El verano ya quedo atrás

junio 8, 2017 6:10 pm

Esta placentera estación del año, es la mayor castigadora para nuestra piel, que unido al cloro o el aire acondicionado hacen que nuestro cutis se estropee de manera más o menos preocupante. A estas alturas del año y tras los excesos propios del verano, la piel nos pide a gritos ayuda. Y es el momento de repararla.

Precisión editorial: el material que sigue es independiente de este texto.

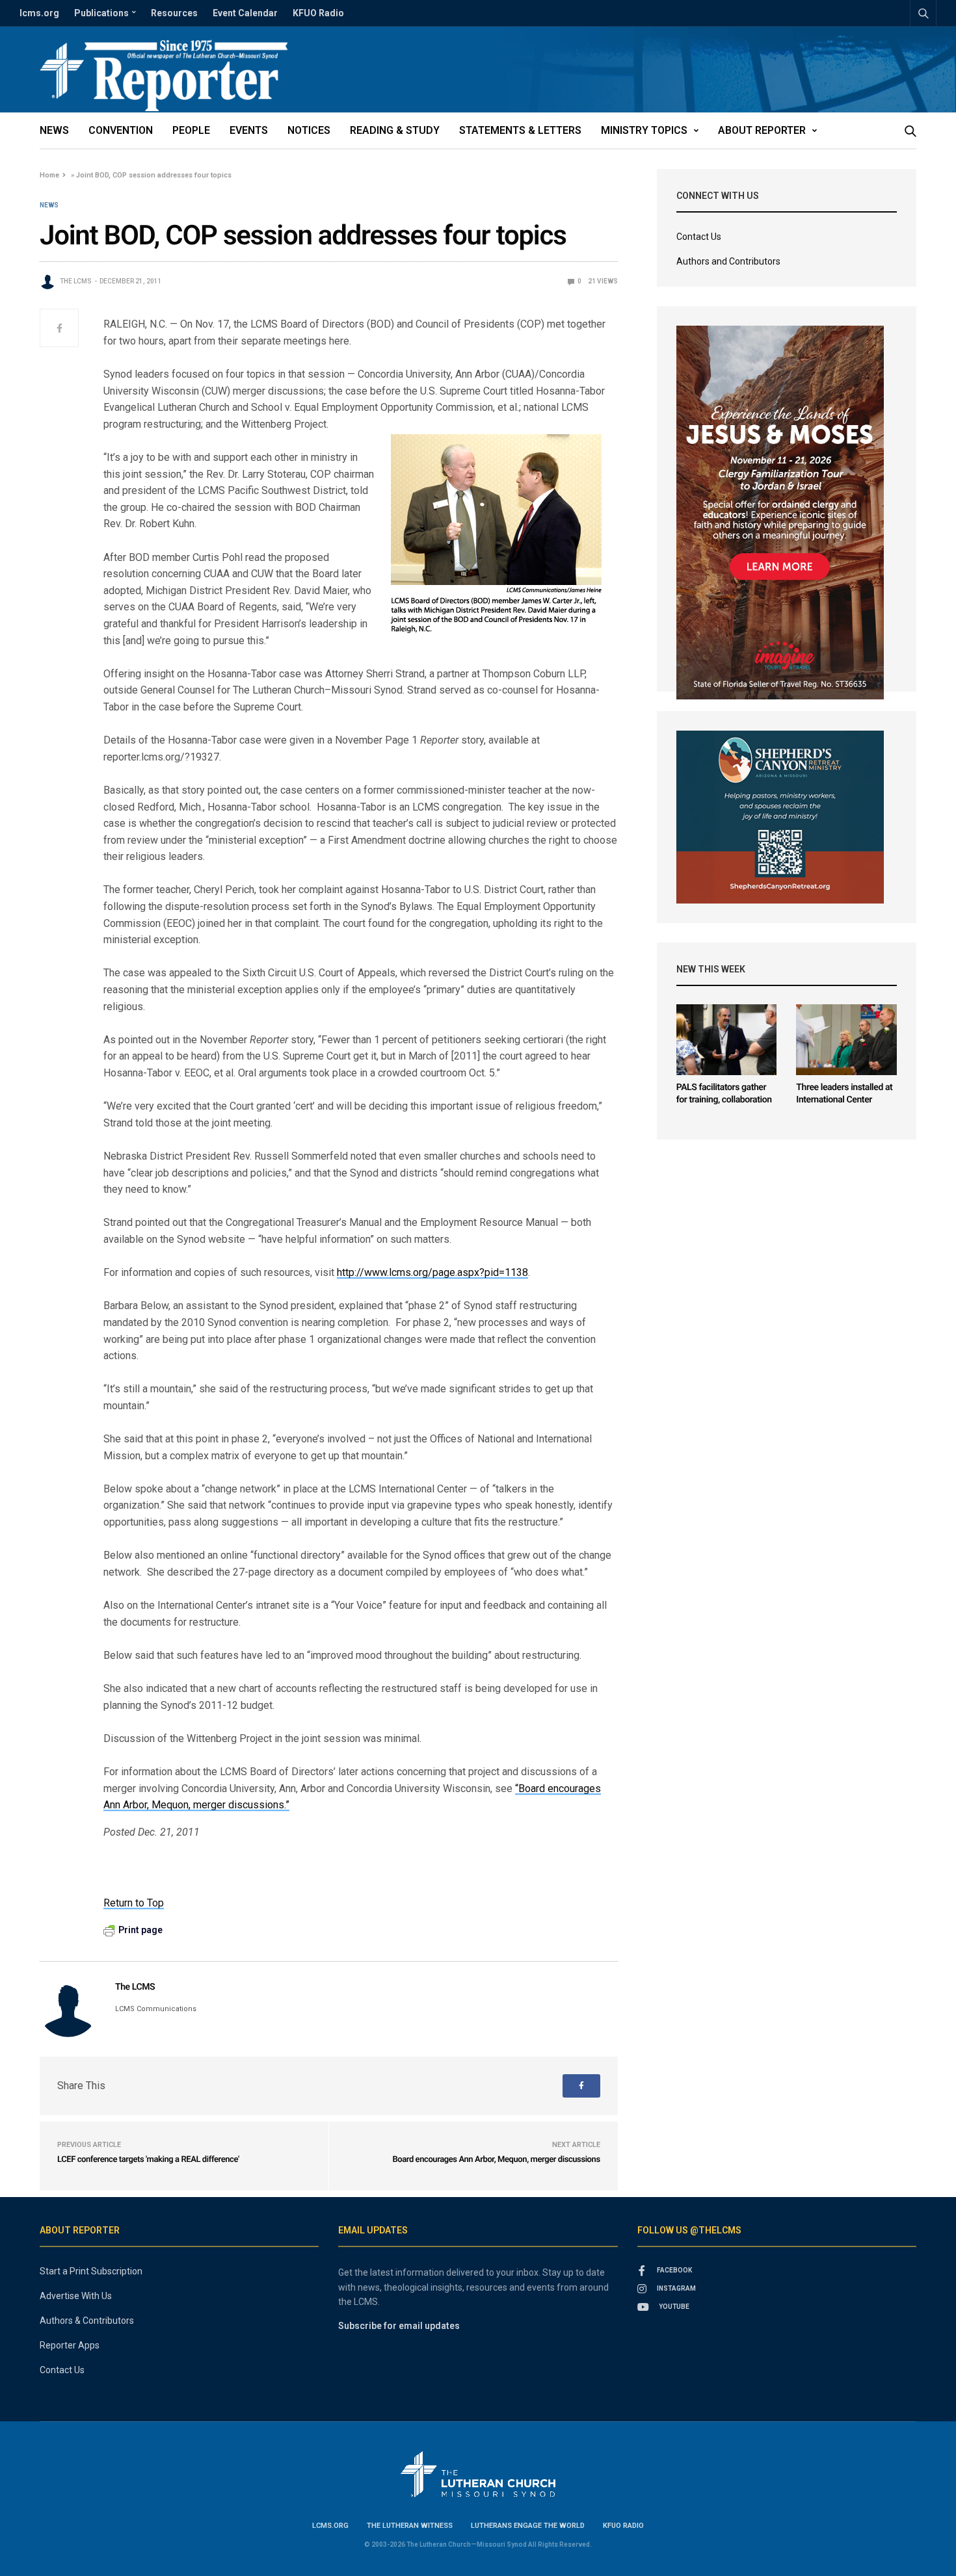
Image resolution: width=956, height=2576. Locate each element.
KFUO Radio (318, 13)
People (191, 130)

Durante el otoño el clima se hace más frío y húmedo. Si nosotras tomamos las medidas adecuadas para protegernos cambiando de vestuario, ¿Por qué no hacemos lo mismo con nuestra piel? En esta nueva estación que hemos comenzado, debemos hidratar y nutrir nuestra piel con las mascarillas y las cremas hidratantes adecuadas.

 

Por muchos cuidados que hayamos proporcionado a nuestra piel durante la temporada estival tanto a nuestro cabello, como a nuestra piel o a nuestra dieta, lo habitual a estas alturas del año es que el sol o los excesos hayan generado una huella en nuestro aspecto. Por esta razón, es fundamental que nos sometamos a una operación retorno, por un lado, para reparar estragos y por otro, ponerse a punto de cara al inminente otoño.

Exfoliar:

Es fundamental en esta época del año para renovar la piel deteriorada por el sol. A partir de los 25 años -cuando el cutis empieza a envejecer- conviene hacerlo con ácidos, que se utilizan en distintas graduaciones. Estos trabajan sobre las capas inferiores de la piel renovándola en profundidad y atenuando las arrugas superficiales.

Cuidar:

El contorno de ojo es el área más frágil de todo el rostro. Como su piel es muy fina, ahí comienzan a aparecer las primeras arrugas. Para retardar su aparición, conviene hidratar la zona con productos específicos a base de vitamina C, que revitalizan la piel. Por otra parte, cuando las arrugas ya están instaladas, su efecto se puede contrarrestar con la aplicación de cremas antiedad con retinol -un derivado de la vitamina A- que trabaja sobre los pliegos mejorando su estado.
 

Renovar:

Para tratar las arrugas se utilizan dos tipos de cremas anti-age: una humectante de día y otra activa para la noche.

 

Hidratar:

Después del verano hay que usar cremas de texturas livianas, geles o emulsiones, que no resultan molestas al tacto. Las que contienen componentes naturales están recomendadas para todas las edades. Indicados el aloe vera, la caléndula, el germen de trigo (que además es humectante) y la vitamina E.